A partir de este momento el oído y
el olfato fueron tomando posiciones; la fragancia de orujo caramelizado
de la queimada realizó su función espléndidamente y calentó los ánimos
para que se animaran los primeros sones.
Los
Martín, tío y sobrino con dulzaina y caja ofrecimos aromas del
Mediterráneo con el "Chocolatero" y de tierras castellanas con la
"jota de los novillos". Chencho con su voz perfectamente
atimbrada por el paso de mas de ochenta primaveras, nos trajo el embrujo
del flamenco, pleno de fragancias de azahar, romero y hierbabuena. Los
zamoranos entonaron canciones de Aliste y de sus vecinos lusos, los de
"Tras os montes", como recuerdan cariñosamente, con perfumes de Jara y
tomillo, olor a marisma y fado con "María la Portuguesa",
efluvios de Toro con "el Tío Babú" y sobre todo una versión del "Madero",
coreado el estribillo a voz en grito por los cien comensales y
acompañada de zurrios con el puño en la mesa marcando el ritmo, del
estribillo que narro a continuación para los que no la conozcan:
"Era de nogal, era de nogal,
el santo era de nogal,
por eso pesaba tanto,
el muy animal".
Muchos más se fueron animando por variedades, tangos, seguidillas....Y
Moisés, con el chorro de voz que la genética le ha donado y las tablas
adquiridas en mas de cinco décadas de actuaciones por todos los
escenarios de España, nos regaló una actuación memorable para los oídos,
acompañado de su equipo de trabajo, y otras veces, a voz limpia por
fandangos, demostrando que la tecnología no es necesaria para amplificar
una voz que es prodigiosa por naturaleza.

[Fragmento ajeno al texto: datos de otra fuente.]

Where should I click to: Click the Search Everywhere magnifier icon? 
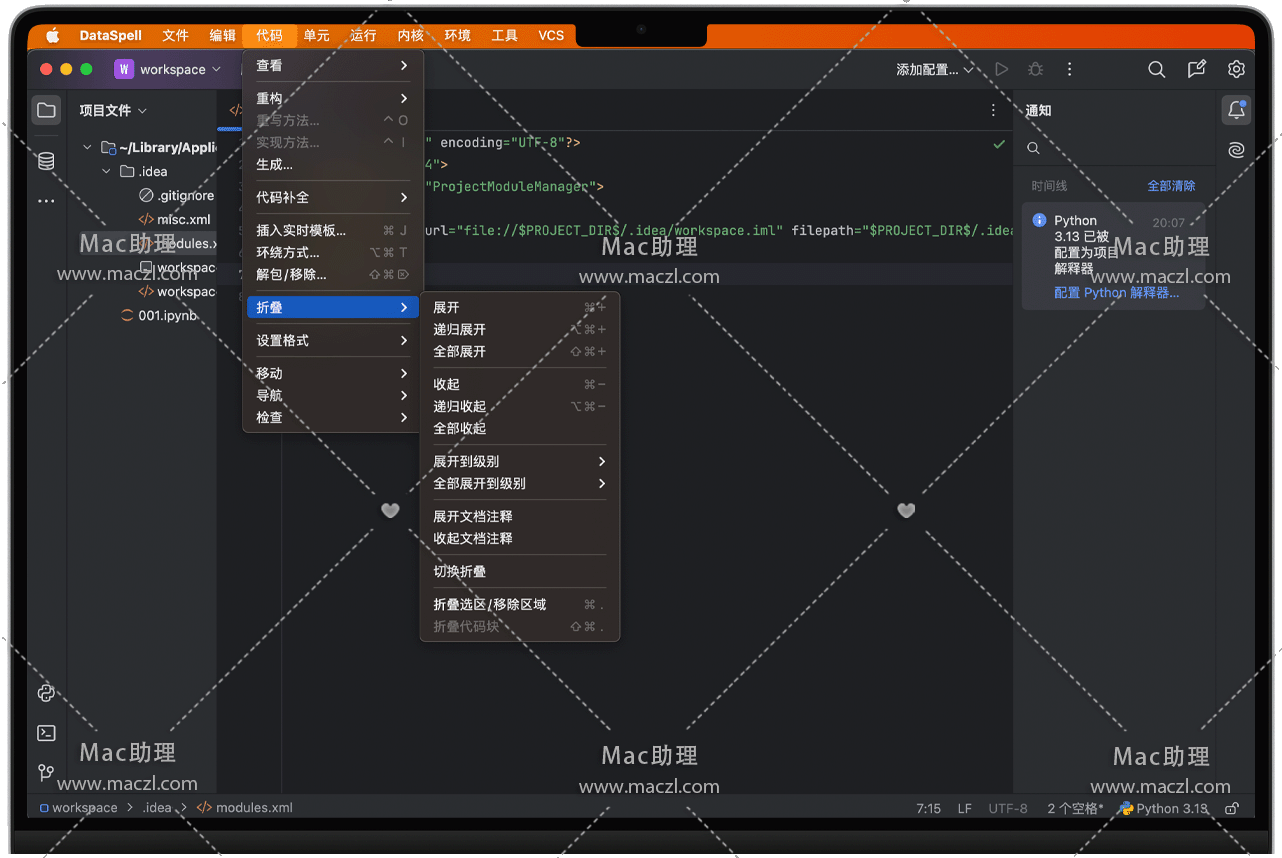1156,69
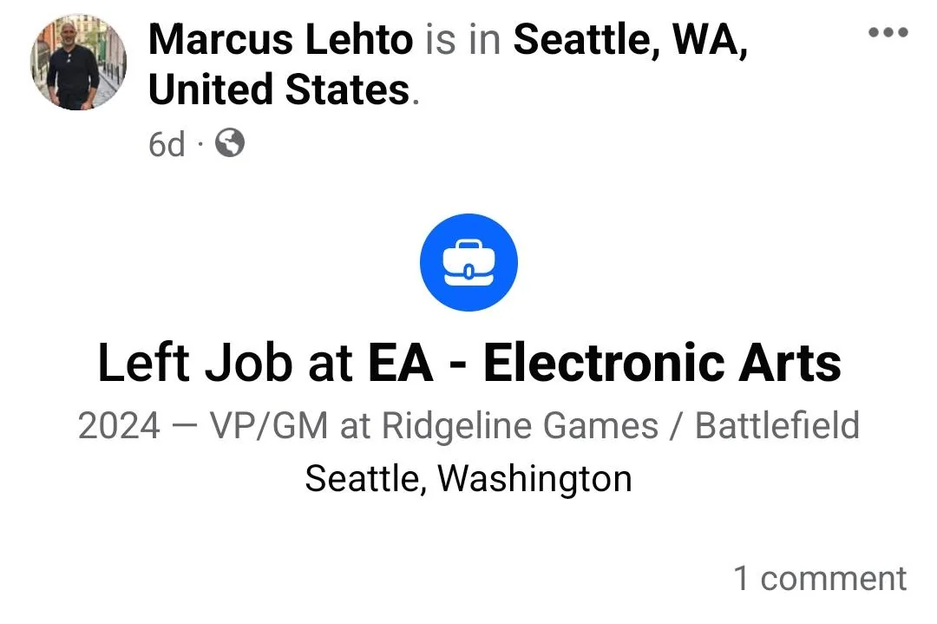Click "Seattle, WA," in the post header
This screenshot has width=937, height=624.
[630, 40]
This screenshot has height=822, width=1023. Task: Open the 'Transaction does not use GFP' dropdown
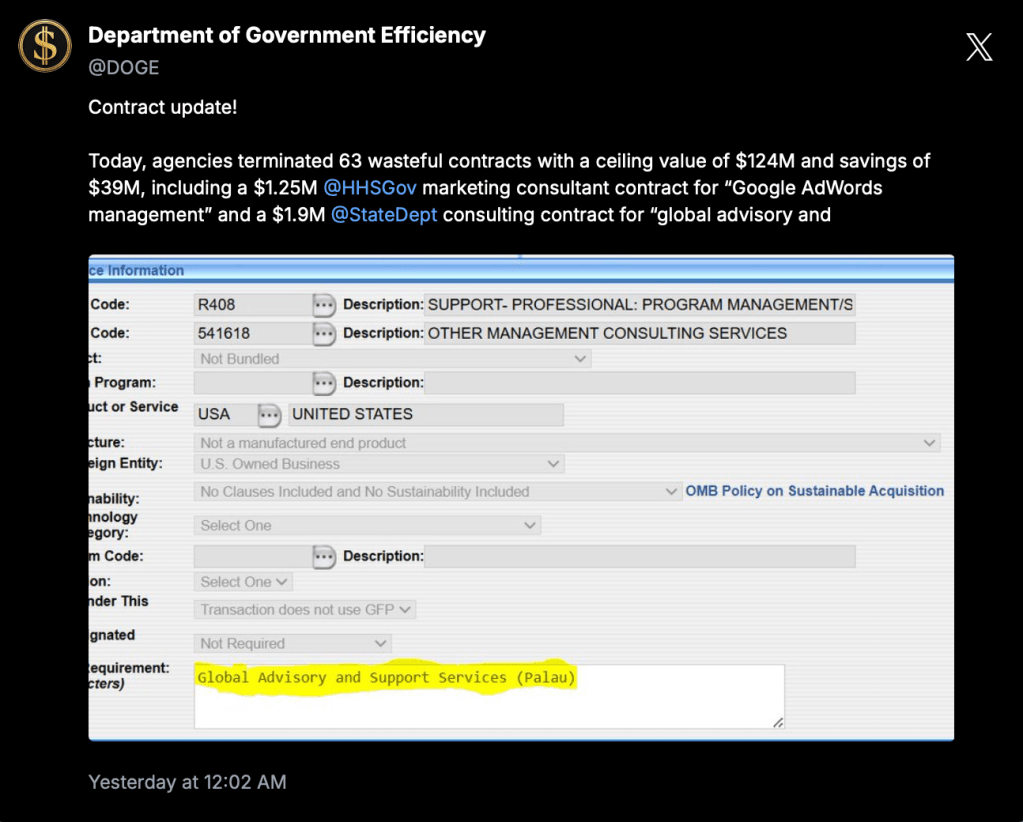(x=304, y=609)
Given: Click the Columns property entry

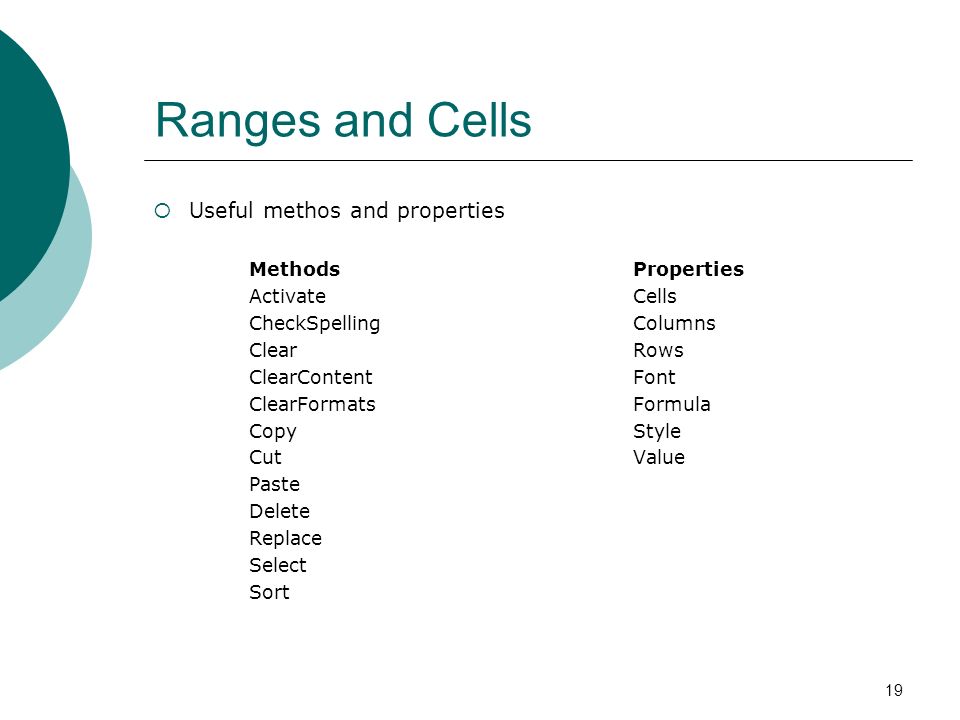Looking at the screenshot, I should (x=674, y=323).
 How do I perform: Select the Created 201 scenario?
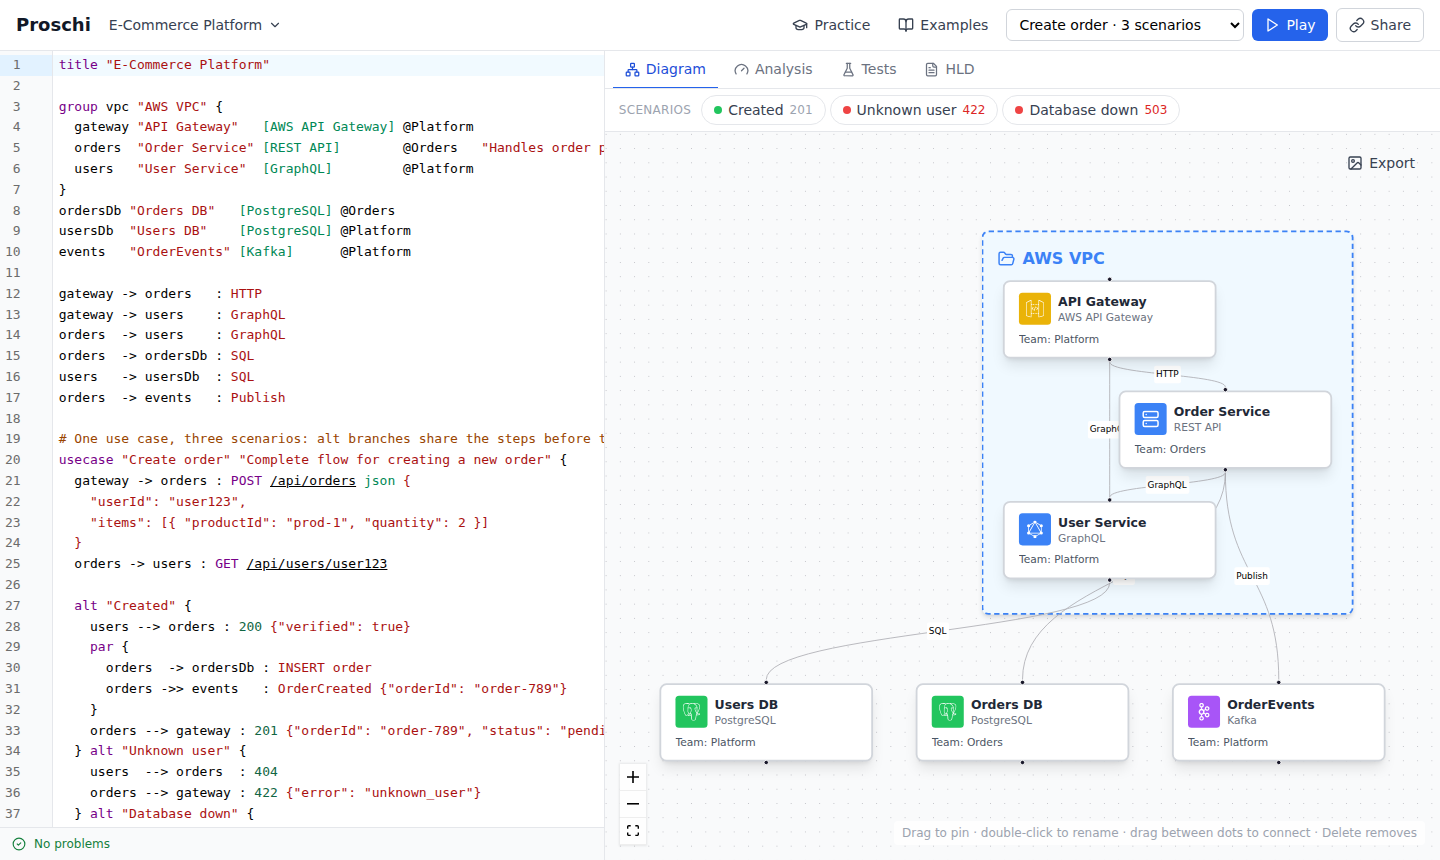click(763, 110)
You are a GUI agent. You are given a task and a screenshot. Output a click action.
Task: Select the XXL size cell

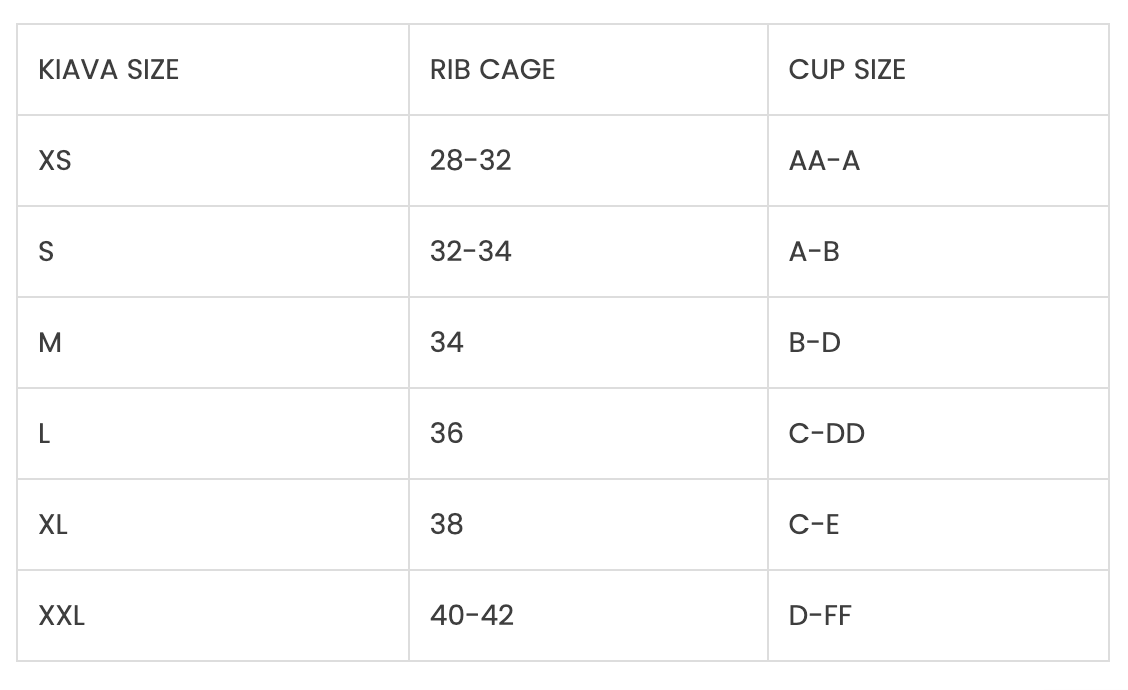click(x=62, y=616)
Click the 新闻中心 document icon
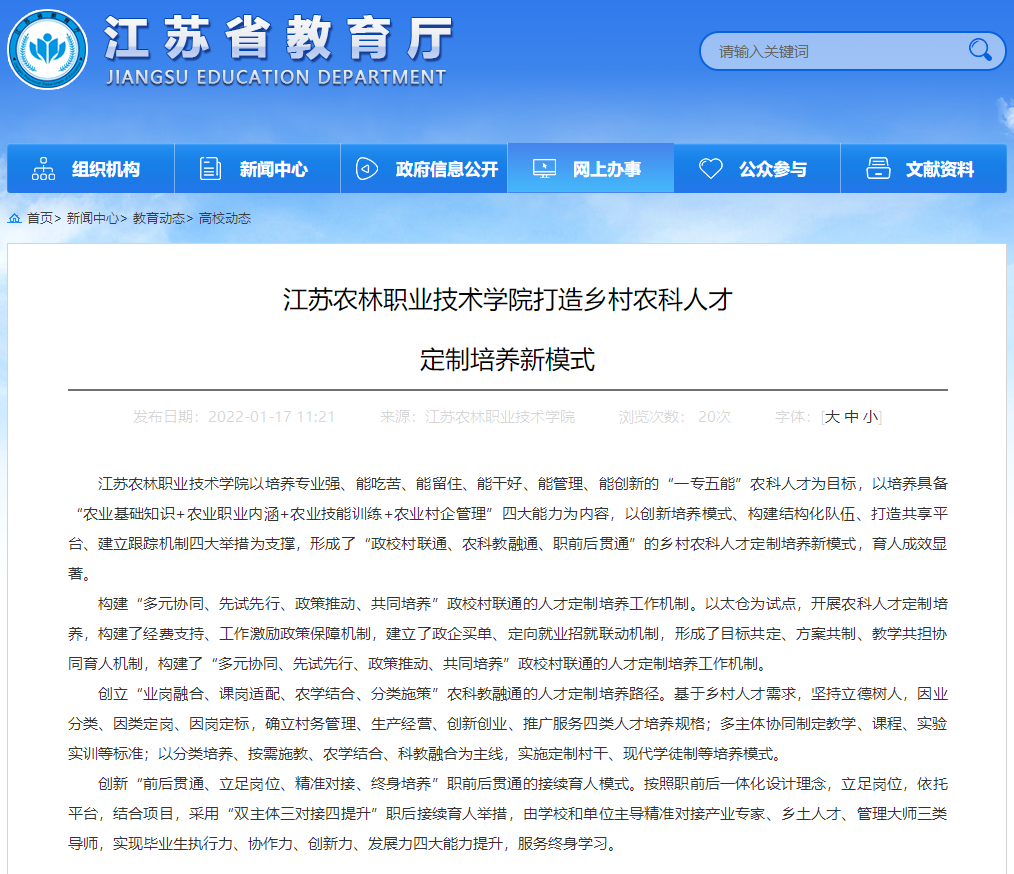Screen dimensions: 1014x874 pos(210,169)
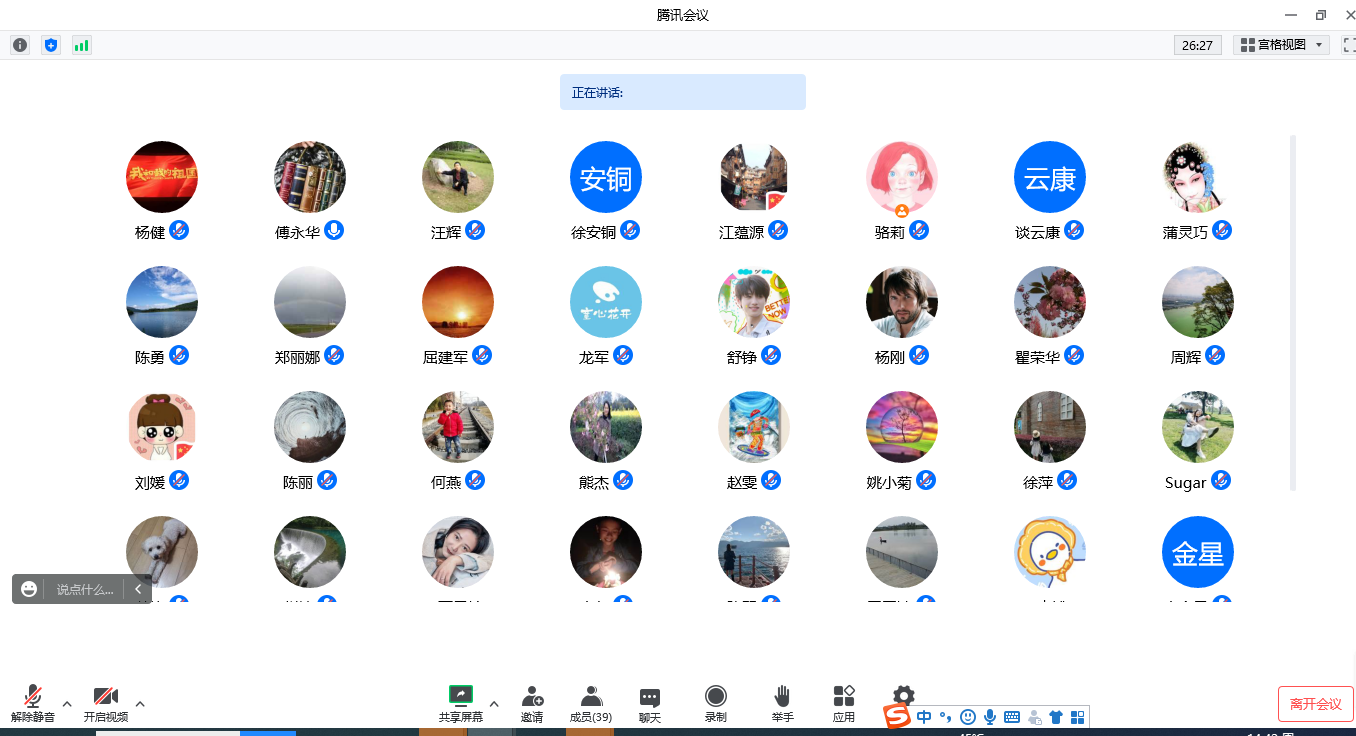Expand share options arrow beside 共享屏幕
This screenshot has width=1356, height=736.
pyautogui.click(x=494, y=704)
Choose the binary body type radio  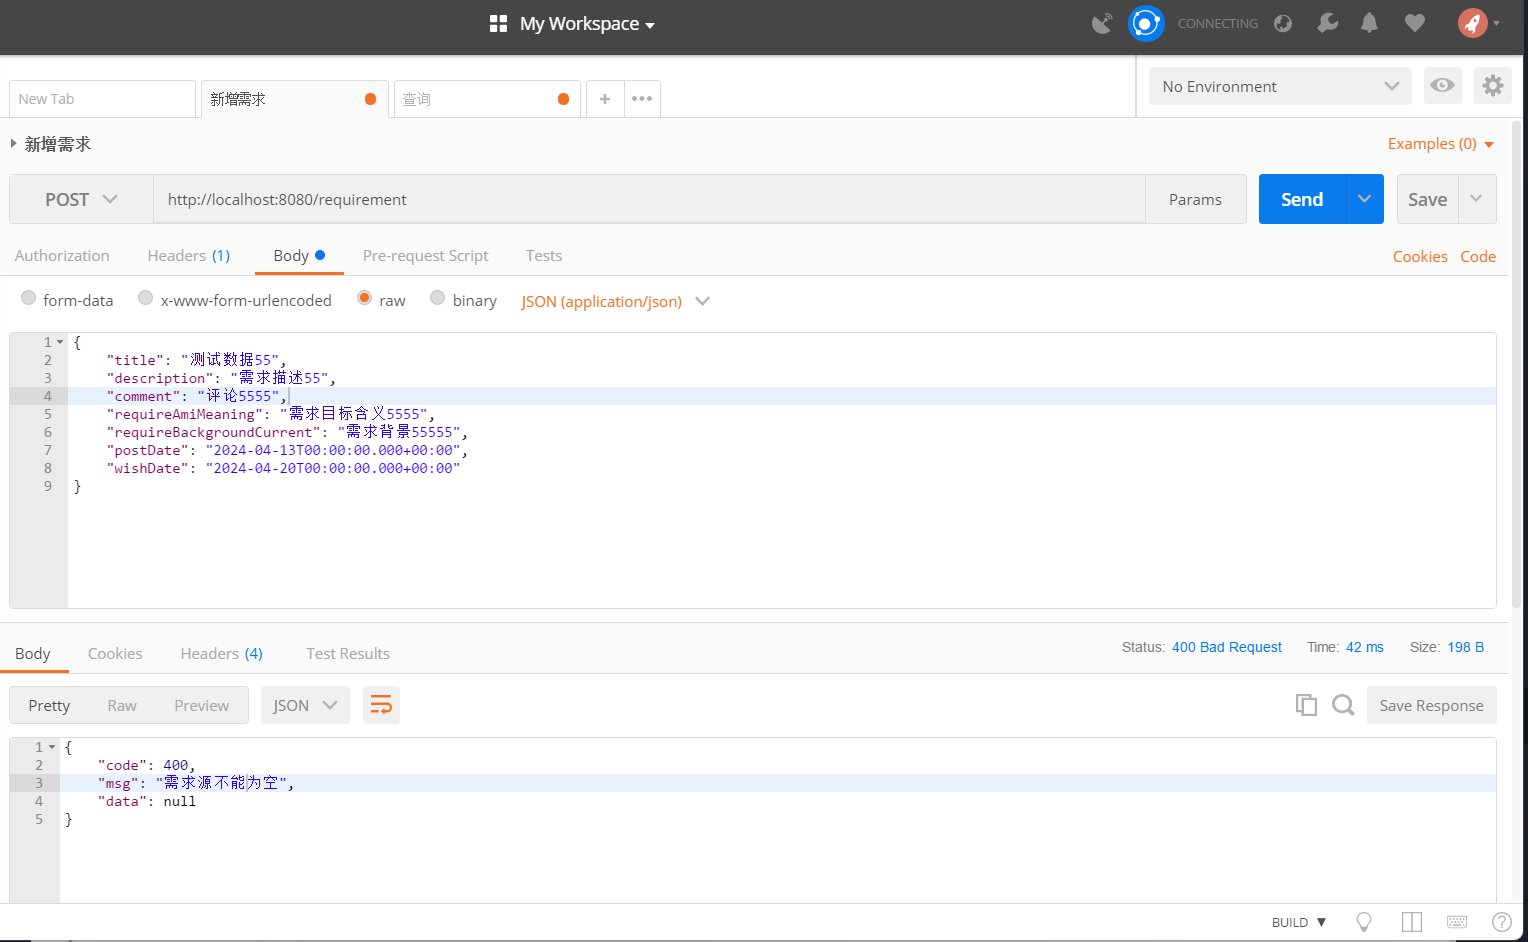point(437,298)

Con la fotografía de rigor
para el recuerdo, acabó la jornada con sabor; sabor agridulce, con pena
de lo que se acaba y tristeza en el abrazo de despedida de amigos que
tardaremos un año en volver a juntarnos todos, pero alegría de la
jornada vivida y de la esperanza... ya solo faltan 356 días para
degustar, otra vez con todos los sentidos, el mejor cocido del mundo.